#### Sunulan Metin
İman, muma benzer, ibadetler mum etrafındaki
fener gibidir. Mum ile birlikte fener de, İslamiyet’tir. Olmazsa fener, mum
çabuk söner. İmansız İslam olmaz, İslam olmayınca, iman da yoktur. Bunun için
Kur’an-ı kerimde, (İman edip salih amel işleyenler) ifadeleri geçmektedir. Demek ki imanı muhafaza
edebilmek için, salih ibadetlere sarılmak şarttır. Bunun için de fıkhı iyi
bilmek gerekir. Bilmeden yapılan ibadet boşa gider, hem de iman muhafaza
edilemez. Hadis-i şeriflerde buyuruldu ki:
(Dinin temel direği, fıkıh bilgisidir.) [Beyheki]
(Allah indinde en üstün kimse fakihtir.) [M.Zühdiyye] (Fakih = fıkhı bilen)
(İbadetlerin en kıymetlisi fıkhı öğrenmek ve
öğretmektir.) [İbni
Abdilberr]
(Âlimlerin en hayırlısı fakihlerdir.) [İ.Maverdi]
(Fıkhı bilmeden ibadet eden, gece karanlıkta bina
yapıp, gündüz yıkana benzer.) [Deylemi]
Resulullah efendimiz fıkhı böyle överken, fakih için,
Allah indinde en üstün kimse ve fıkıh için de, en kıymetli ibadet buyururken, fıkha
ihtiyacımız yok diye fıkhı kötülemek elbette küfür olur.
İmam-ı a’zam hazretleri fıkıh için (lehine
ve aleyhine olanı bilmektir)diyor. Kârını zararını bilmeden iş yapana deli
denir. Dinde de kârını zararını bilmemek felakettir. Fıkıh bilmeden ibadet
yapılamaz, iman da korunamaz. Allah’ın varlığını ispata çalışmakla da iman
kurtarılmaz. Küfre düşürücü söz ve hareketleri bilmeyen her zaman küfre düşer.
########
▶ [Çözülecek Sorular]
**1)** İman ve fıkıh hakkındaki metne göre aşağıdaki soruları yanıtlayın.
(a) İman ve ibadetler neye benzetiliyor?
(b) Deylemi kaynaklı hadiste fıkhı bilmeden ibadet eden kişi kime benzetiliyor?
(c) İmam-ı a'zam hazretleri fıkhı nasıl tanımlıyor?
**2)** İman ve fıkıh hakkındaki metni kaldığı yerden devam ettirin.
#### Sağlanan Malzeme
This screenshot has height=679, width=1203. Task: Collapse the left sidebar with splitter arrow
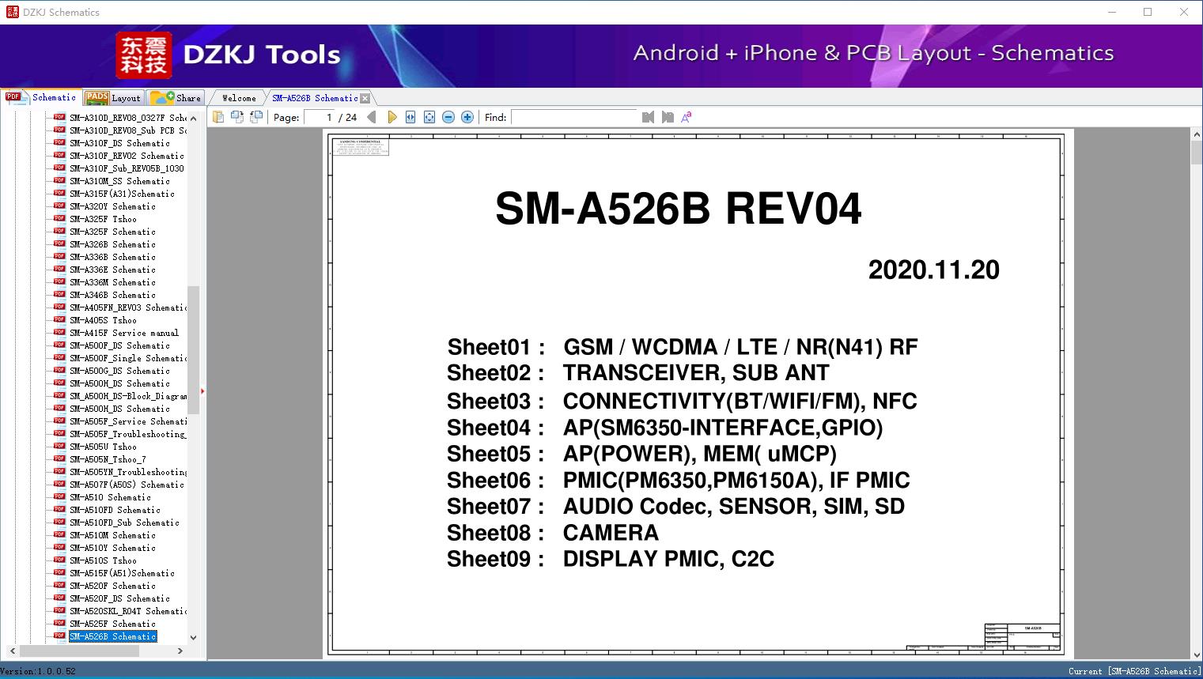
########
▶ [Görev Yanıtları]
**1)**
(a) İman muma, ibadetler ise mumun etrafındaki fenere benzetiliyor.
(b) Fıkhı bilmeden ibadet eden kişi, gece karanlıkta bina yapıp gündüz yıkan kimseye benzetiliyor.
(c) İmam-ı a'zam hazretleri fıkhı lehine ve aleyhine olanı bilmek olarak tanımlıyor.

**2)**
Mesela Allah düşünür demek veya İslamiyet bir düşünce sistemidir demek, ilahi
şuur demek küfürdür. Allahü teâlâ, (İman edip salih amel işleyenler
hariç herkes zarardadır) buyurdu.
(Asr suresi)
Bir dinsiz de, kâinata bakarak bir yaratıcıyı
kabul edebilir. Onun için sadece Allah’ın varlığını kabul etmek iman olmaz.
İman kalb ile olur. İslam kalb ve dil ile birlikte olur. İman kalbe mahsustur.
İslam ise, kalbin, dilin ve bedenin hepsine mahsustur. İman, altı şeyi öğrenip,
bunlara inanmak demektir. İman eden, dinin emirlerine uyarak Müslüman olur.
Cennete girme şartı müslüman olmaktır. İslam’ı bilmek ve uymak şarttır. Bir
âyette, (Allah indinde hak din ancak İslam’dır) buyuruluyor. Yoksa İslamiyet niye geldi? Hâşâ
Allahü teâlâ İslam’ı lüzumsuz yere mi gönderdi?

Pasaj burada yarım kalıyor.